Beneath this instruction is a block of data; output from it exactly the lines that run from the one containing "Task: Click the" through the one containing "The image size is (275, 278).", inclusive.

......

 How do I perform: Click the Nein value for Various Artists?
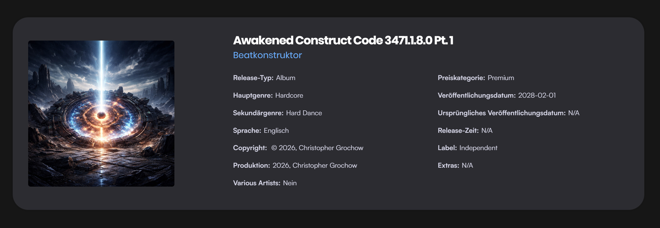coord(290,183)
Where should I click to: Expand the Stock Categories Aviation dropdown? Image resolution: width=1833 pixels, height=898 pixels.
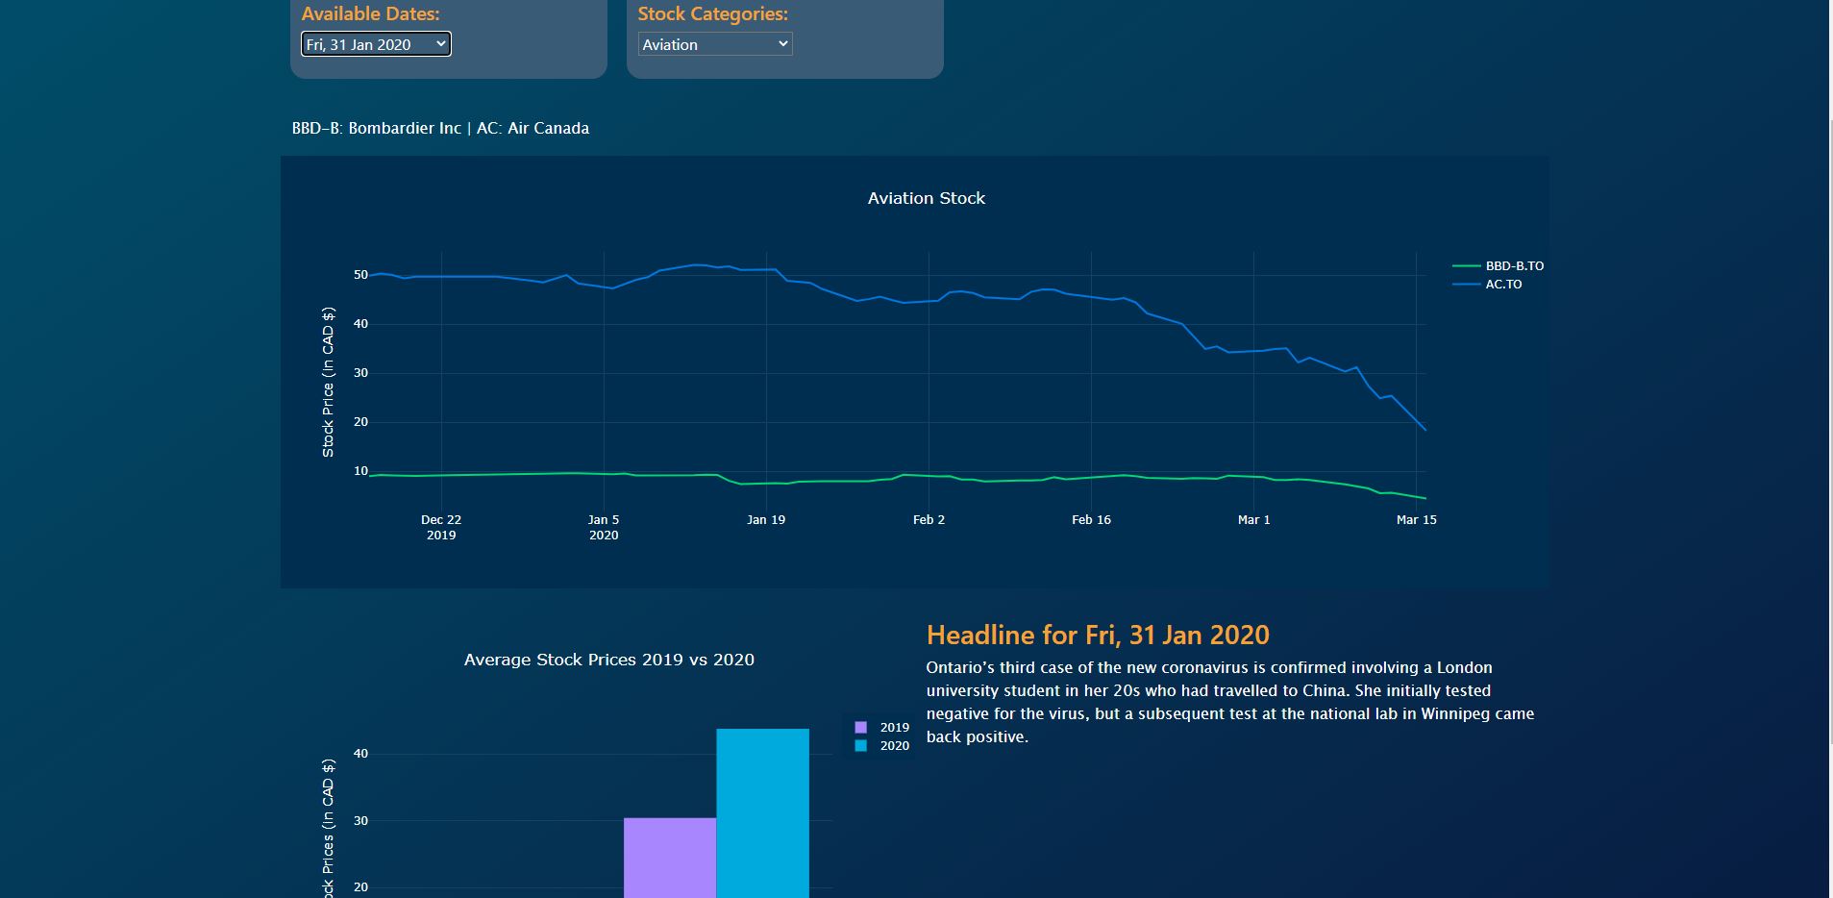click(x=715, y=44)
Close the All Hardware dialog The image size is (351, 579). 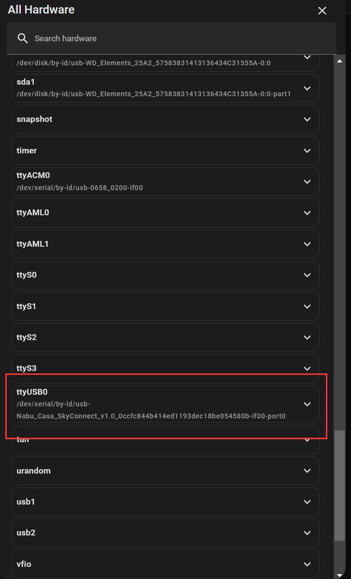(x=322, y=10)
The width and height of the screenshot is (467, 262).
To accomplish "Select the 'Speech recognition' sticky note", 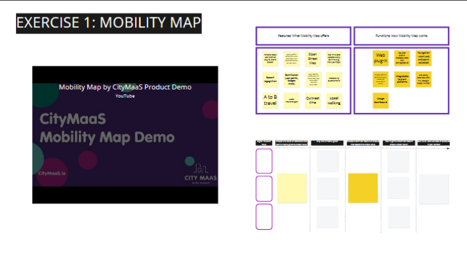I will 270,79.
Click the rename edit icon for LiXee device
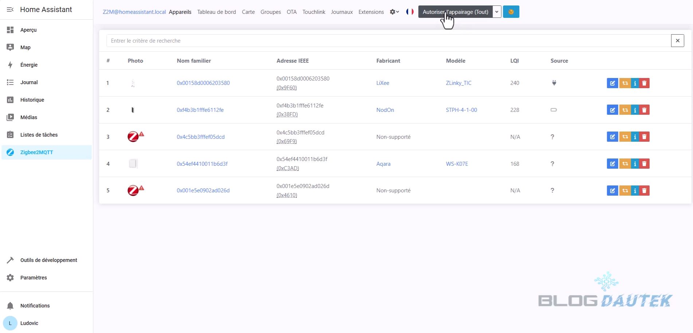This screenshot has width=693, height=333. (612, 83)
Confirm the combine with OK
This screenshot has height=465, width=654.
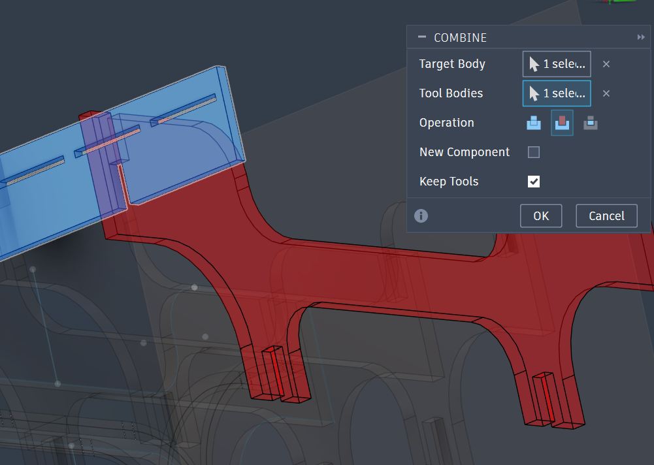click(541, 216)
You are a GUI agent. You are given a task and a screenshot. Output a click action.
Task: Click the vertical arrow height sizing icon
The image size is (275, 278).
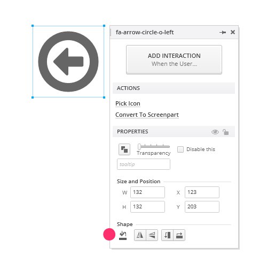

......

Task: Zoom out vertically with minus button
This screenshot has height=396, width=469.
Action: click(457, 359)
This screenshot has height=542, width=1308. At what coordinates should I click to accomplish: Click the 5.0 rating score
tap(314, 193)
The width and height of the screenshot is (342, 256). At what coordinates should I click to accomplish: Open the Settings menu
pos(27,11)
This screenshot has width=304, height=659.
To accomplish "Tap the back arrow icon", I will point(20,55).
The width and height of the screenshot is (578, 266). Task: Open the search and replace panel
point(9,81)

......

◆ **Response area**
Task: Click the vertical arrow height sizing icon
The image size is (275, 278).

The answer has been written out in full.